Carnaval in Barranquilla is a living, breathing, moving amalgam of parades, concerts, dances, beauty pageants, folkloric art, costumes, and street parties. Its origins and traditions are a mishmash of African, Caribbean, Latin/European, and indigenous cultures. It embraces dualities, including the duality of history itself (history being neither totally good nor totally bad, but some of both). It is at once Bacchanalian and family-friendly, sexy and religious, and highly artful while arguably distasteful. No matter what one’s opinion of the event and its traditions, it’s undeniably important. UNESCO itself declared Barranquilla’s Carnaval a Masterpiece of the Oral and Intangible Heritage of Humanity. This year is its 200th Anniversary.
While the Carnival season begins at different times in different parts of the world, Barranquilla kicks it off with “Pre-Carnaval” events in the three or four weekends prior to the four days immediately preceding Ash Wednesday. The official event is this coming Saturday through the next Tuesday (Fat Tuesday, by its Cajun name). On those days, the rest of Colombia and a solid slice of the rest of the world will descend on sweet and unassuming Barranquilla, who will receive all the revelers with open arms, and with a party that took at least a year to prepare.
Gio and I are going – not to everything, but to big chunks of it – and I’m planning to take you with us. But if you’re going to go, you have to prepare, Barranquilla-style. For those of us who live here, this means attending at least one pre-Carnaval event.
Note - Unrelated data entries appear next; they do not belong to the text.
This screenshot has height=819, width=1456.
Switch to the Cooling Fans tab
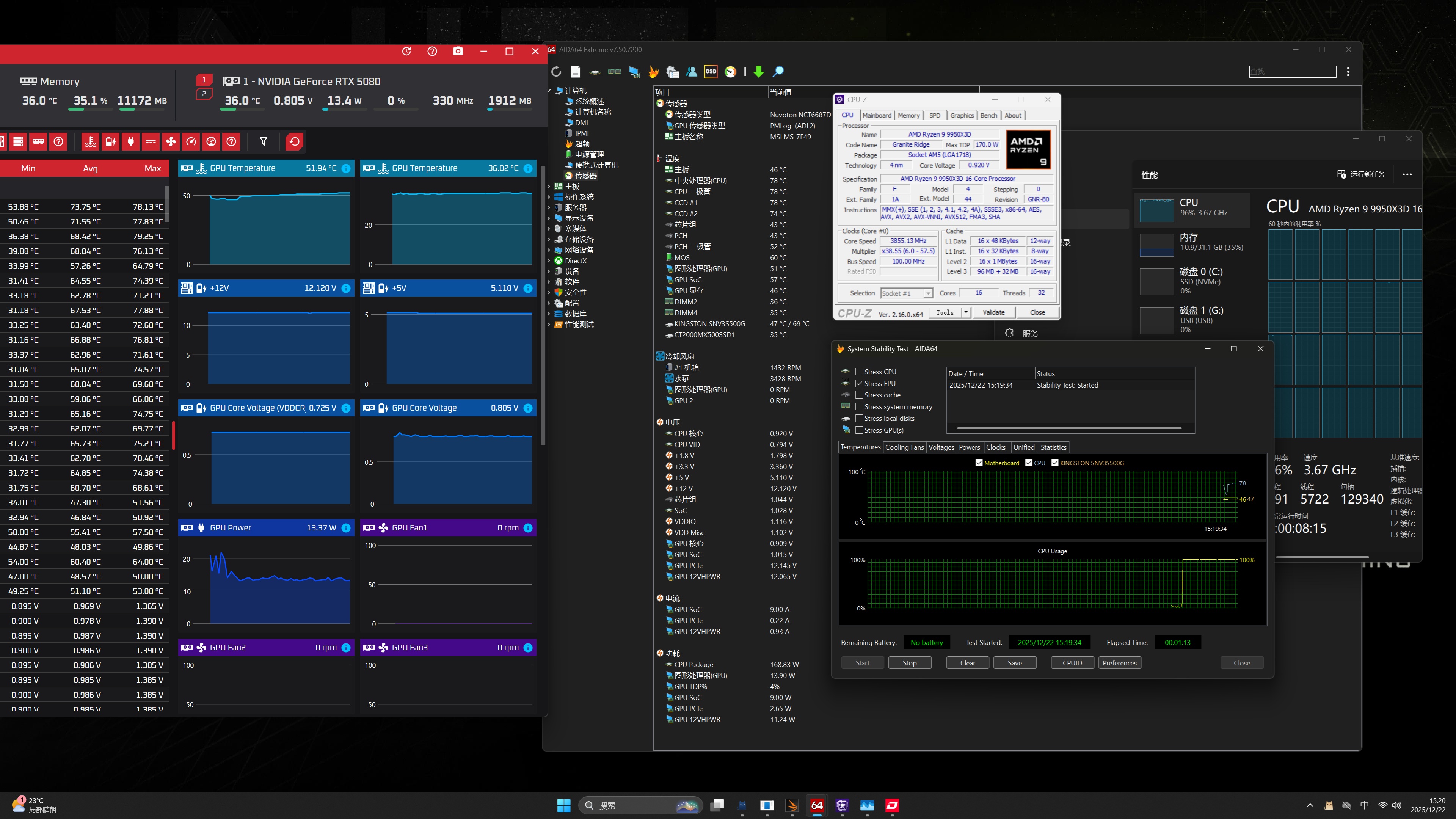(x=904, y=447)
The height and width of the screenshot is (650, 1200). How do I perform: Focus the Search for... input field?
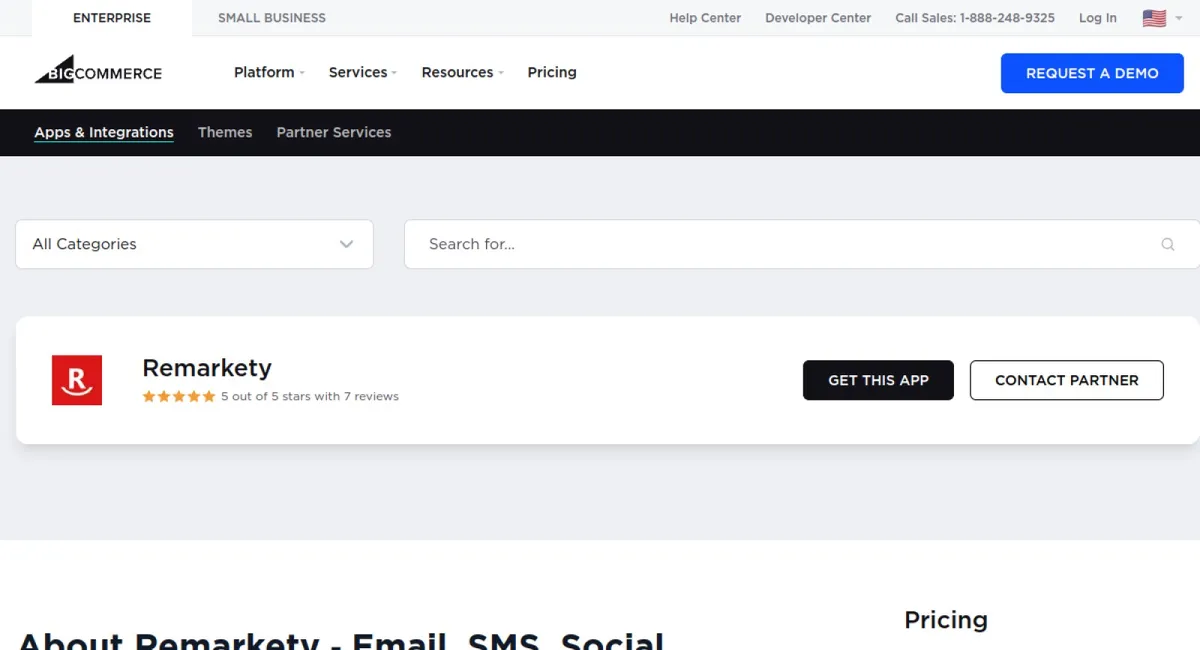coord(780,244)
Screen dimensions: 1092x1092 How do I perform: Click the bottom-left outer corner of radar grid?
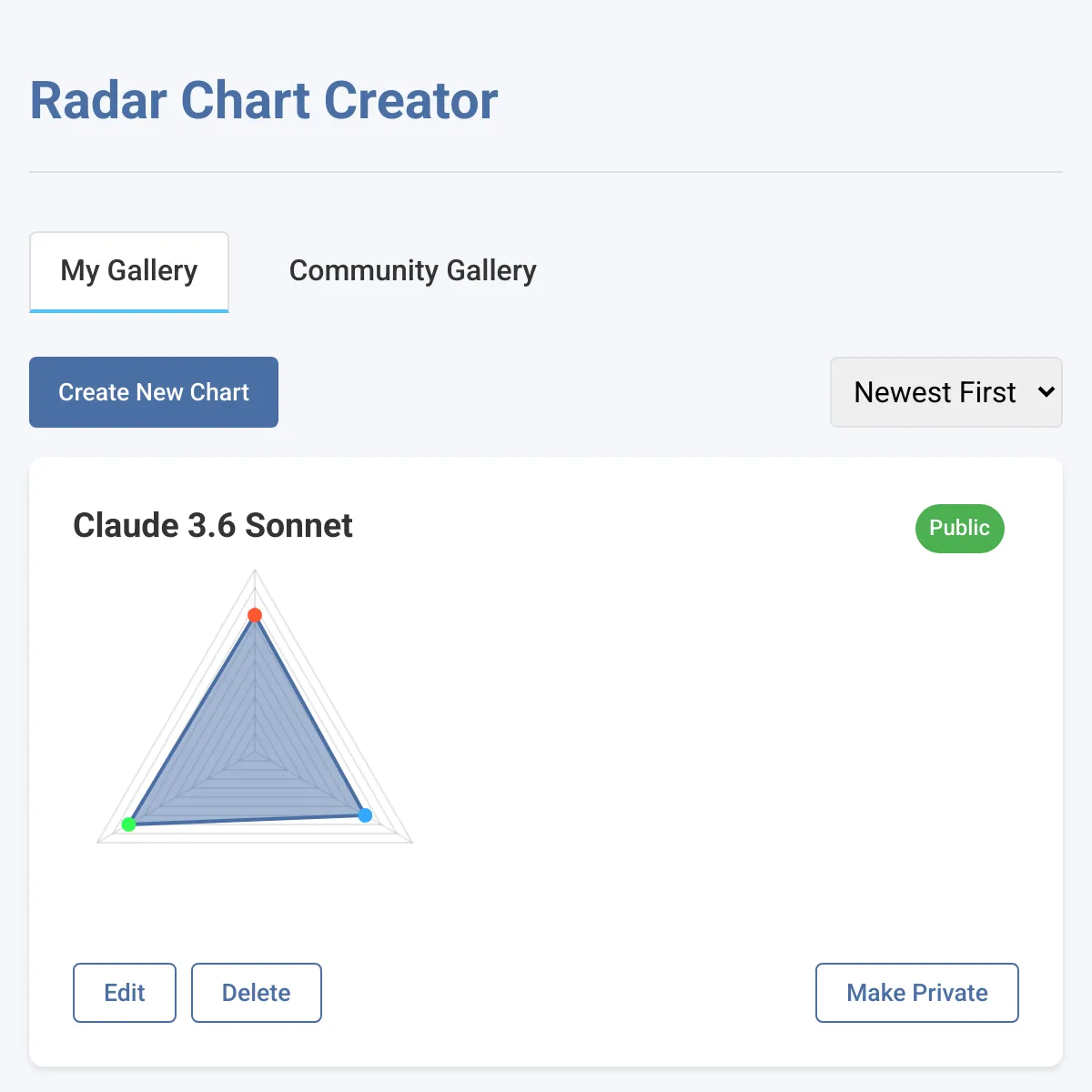pos(98,842)
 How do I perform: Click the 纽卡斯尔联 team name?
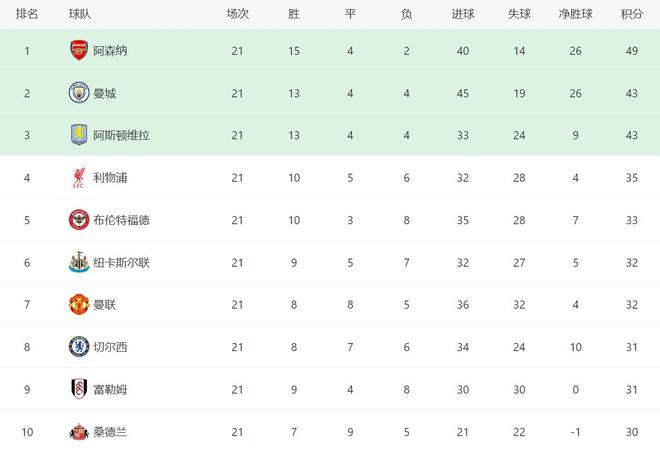[x=123, y=263]
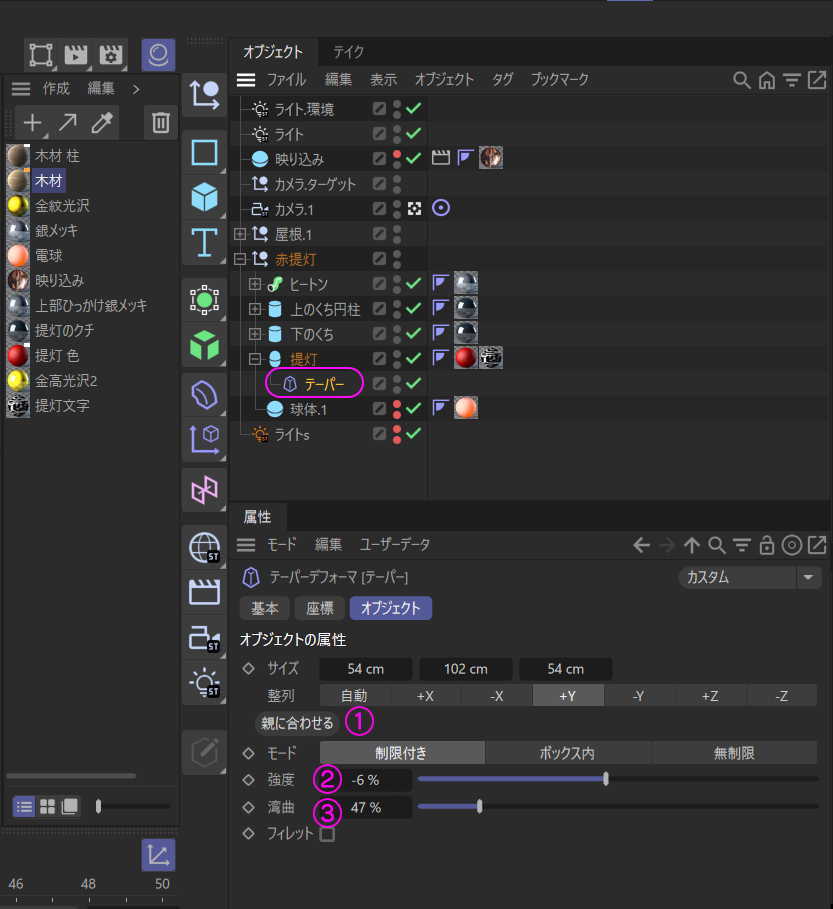Click the 親に合わせる button
The width and height of the screenshot is (833, 909).
pos(297,722)
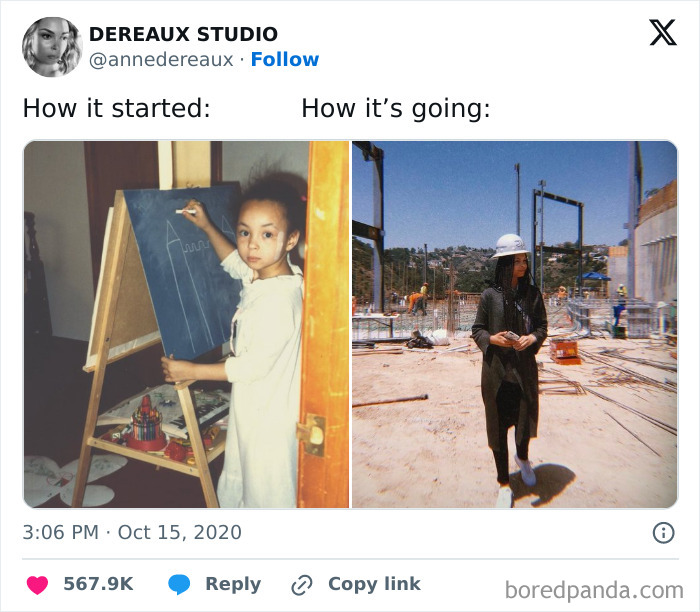Screen dimensions: 700x612
Task: Click the 'How it's going:' tweet text
Action: 396,108
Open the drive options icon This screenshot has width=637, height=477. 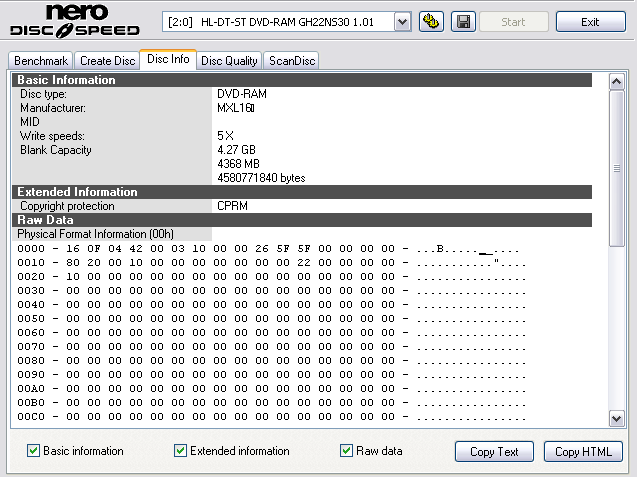[432, 22]
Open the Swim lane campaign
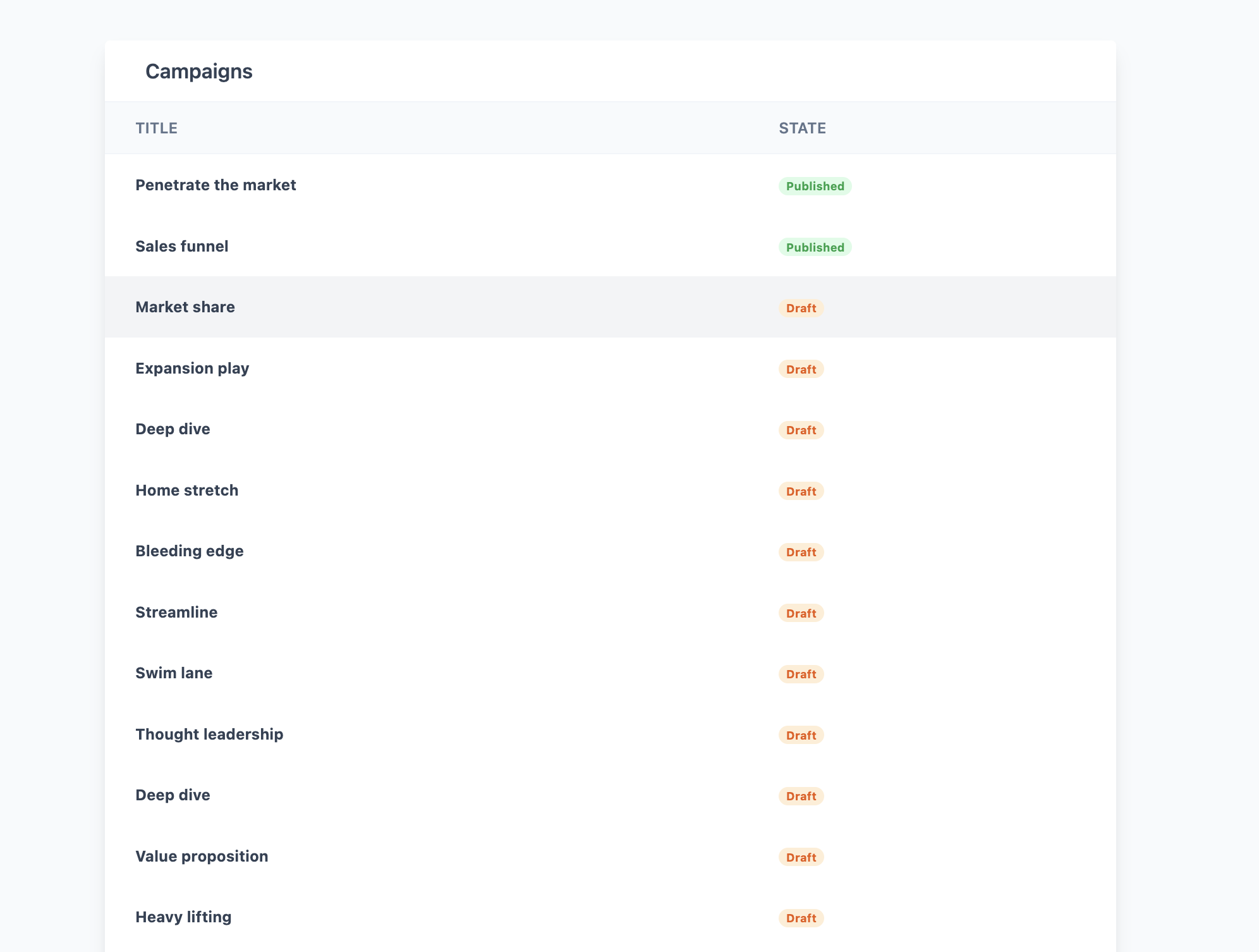This screenshot has height=952, width=1259. tap(174, 673)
Gio and I took it easy – we went to a parade that was less than a block from our house. (For better or worse – we’ll soon find out which – we live right next to a primary area for official celebrations.) I compiled snippets of the parade into one video that you can watch in only three minutes. As you’ll see, despite the fact that this parade was not even on the list of official pre-Carnaval events, it had plenty of life and action.
Perhaps the faces of the participants say it best… as the slogan goes, “Those who live it, enjoy it.” Viva el Carnaval!